Seconda giornata Venerdì 14 giugno ore 14,30 aula 6
- Italo Valent: “Condividere la follia”. Le ragioni della follia e la follia della ragione.
Professor Graziano Valent 
Università di Brescia


Terza giornata Venerdì 20 settembre 2013 ore 14,30 aula 6
             - Carlo Zapparoli: Ascoltare la follia, insegnare ad apprendere e la saggezza clinica. 
 Dottoressa Maria Clotilde Gislon 
ISERDIP Milano


Quarta giornata Venerdì 11 ottobre 2013 ore 15 aula 7 
- Franco Basaglia e la psicoanalisi. Il concetto d’inconscio collettivo e inconscio istituzionale.
               Professor Paolo Tranchina
Psicologia concreta – Firenze


 Quinta giornata Venerdì 8 novembre 2013 ore 14,30 aula 1
- Dalla catapulta ai neuroni specchio. 
Come le metafore della neurologia influenzano il pensare intorno al pensare.
Professor Michele Capararo
Università Cà Foscari Venezia

Sesta giornata Venerdì 22 novembre 2013 ore 15 aula 1 
- Persona e malattia mentale: Terapia o Cura?
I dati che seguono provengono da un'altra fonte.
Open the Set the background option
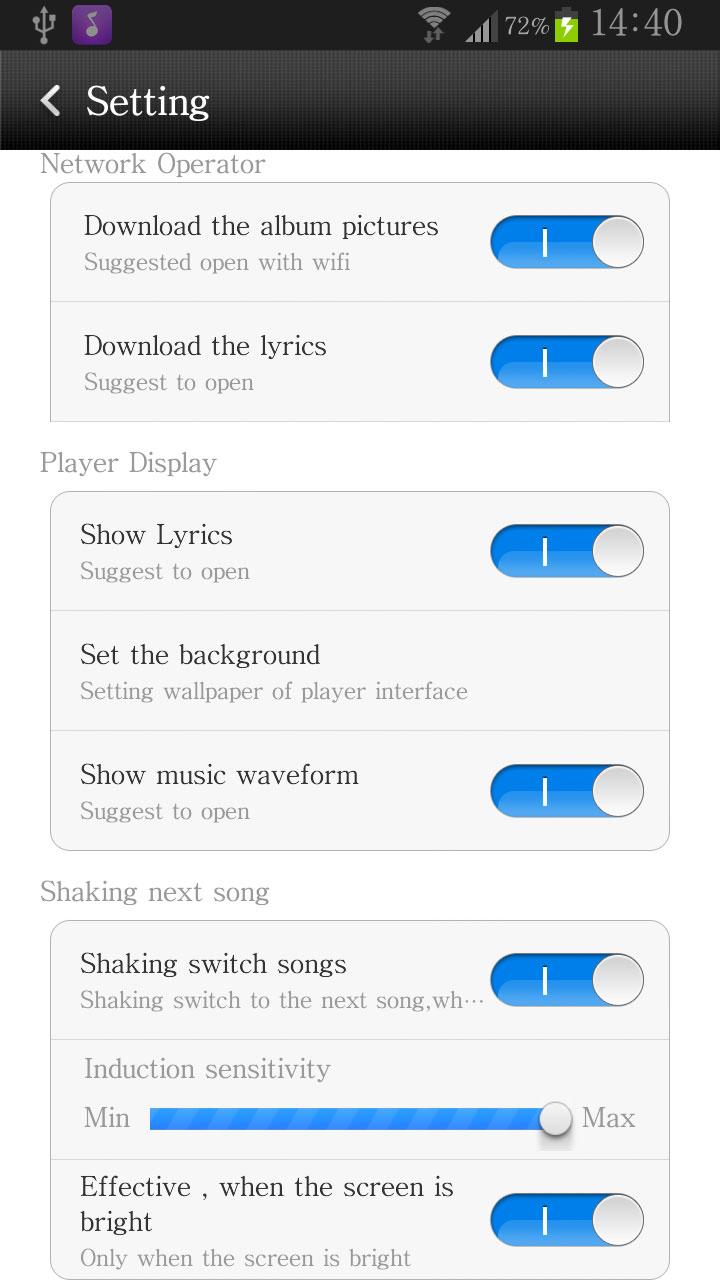The image size is (720, 1280). tap(360, 671)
Quali tempi, quali luoghi, quali soggetti coinvolti?
            Dottor Giovanni Pezzani, Dottoressa Simona Gambara, Dottoressa Monica Moioli, 
Associazione Familiari, Associazione Volontari.
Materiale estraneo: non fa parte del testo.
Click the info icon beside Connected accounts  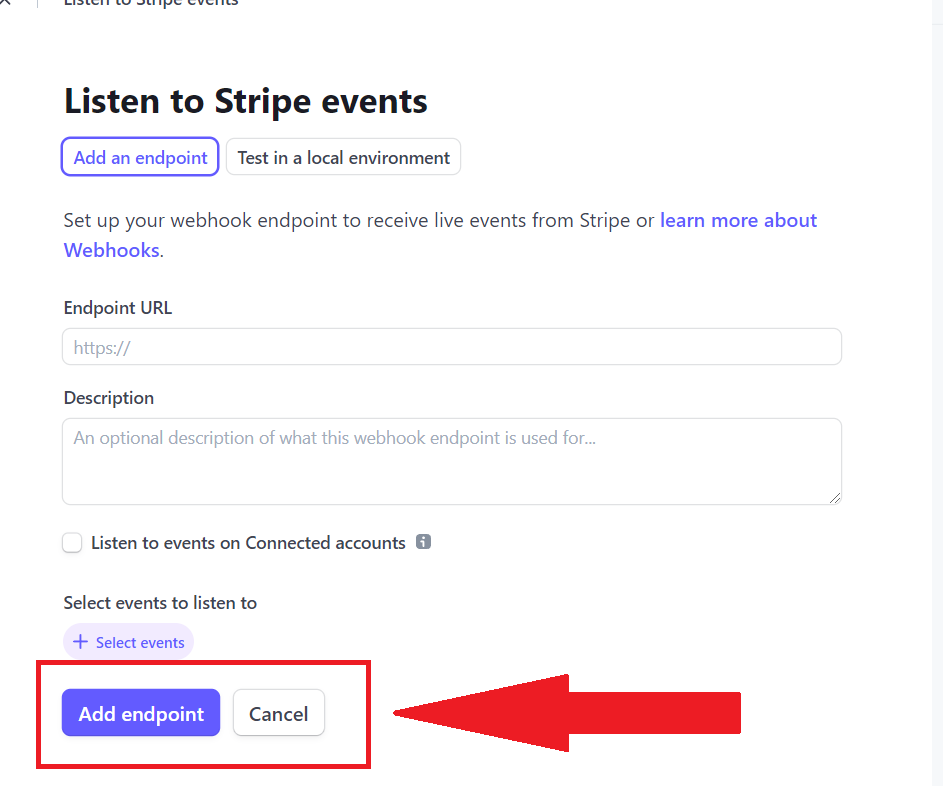pos(423,542)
Settima giornata Venerdì 13 dicembre 2013 ore 15 aula 1
- Sartre, la psicoanalisi esistenziale e l’anti-psichiatria.
Dottor Giacomo Conserva- Già Direttore SPDC Parma, Condirettore KASPARHAUSER, psichiatra e psicoterapeuta.
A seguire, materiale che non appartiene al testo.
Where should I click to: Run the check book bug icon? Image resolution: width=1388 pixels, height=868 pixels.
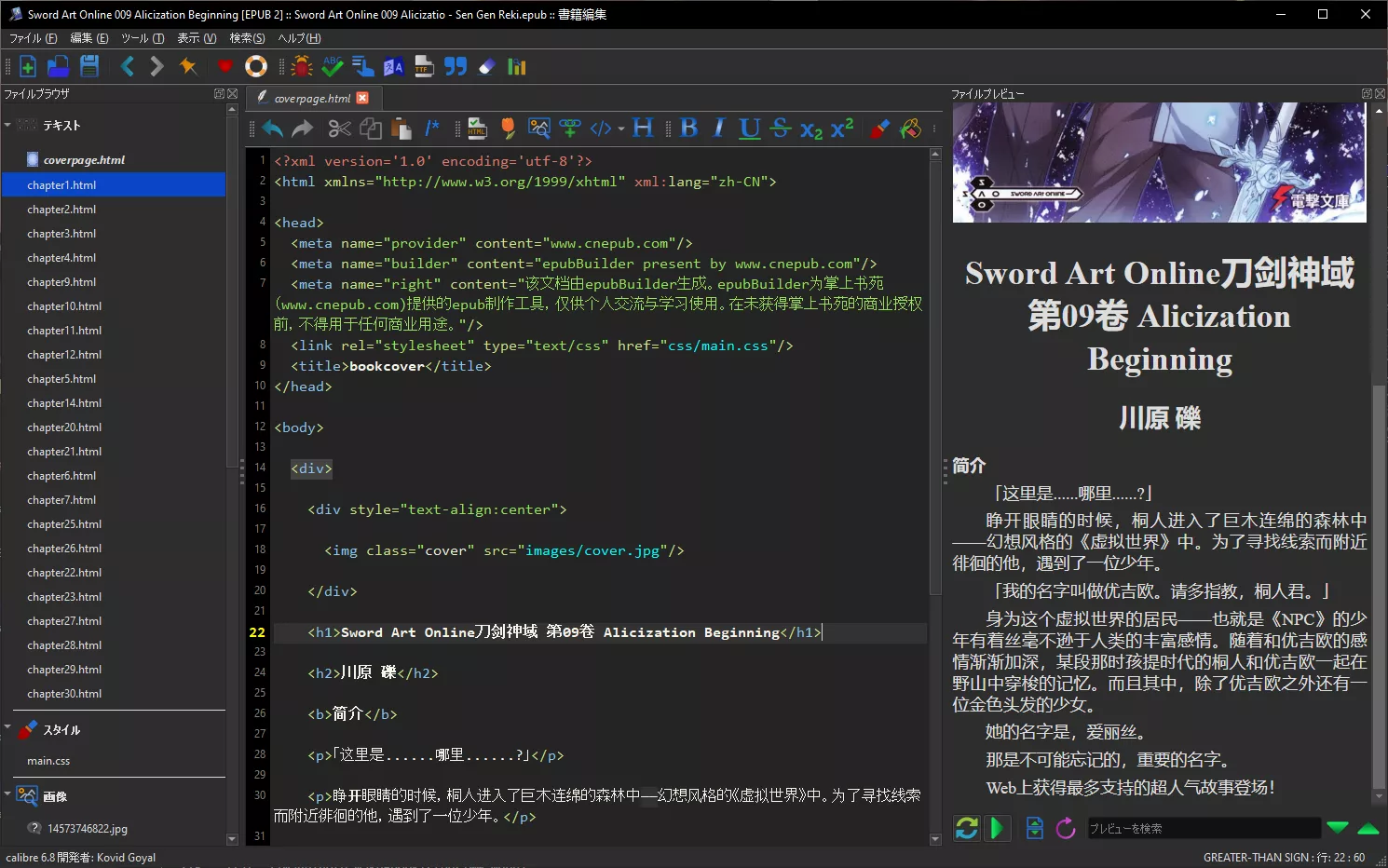301,66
Ottava giornata Venerdì 17 gennaio 2014 
-Follia e creazione. Il caso clinico come esperienza letteraria
Professor Pietro Barbetta Università di Bergamo

Nona giornata Venerdì 7 febbraio 2014 
-Vieri Marzi: “Se non sei disposto a cambiare il mondo con lo psicotico non puoi curarlo” 
 Professor Alessandro Ricci
              Università Verona

Decima giornata venerdì 7 marzo 2014
-Phantastica umana. Elvio Facchinelli e la psicoanalisi. 
Dottoressa Andrèe Bella, Università Milano Bicocca

Undicesima giornata venerdì 28 marzo 2014
-Sergio Piro e il metodo diadromico e delle antropologie trasformazionali.
Professor Raffaele Galluccio 
DSM Reggio Emilia 

Il ciclo di Seminari di quest’anno è stato organizzato con la collaborazione di due associazioni per la salute mentale, l’Associazione Liberamente di Lovere (BG) e l’Osservatorio per la Salute mentale “Mi riguarda” di Mantova. 
L’auspicio e che tal esperienza possa trovare ulteriori adesioni e essere mantenuta anche negli anni a venire.
Per informazioni, suggerimenti, richieste di adesioni e proposte si può prendere contatti con il Dottor Giulio De Nicola denicolagiulio@alice.it 
Al termine di ogni seminario sarà rilasciato l’attestato di partecipazione, gli incontri si terranno presso la Sede dell’Università degli Studi di Bergamo sita in Piazzale Sant’Agostino.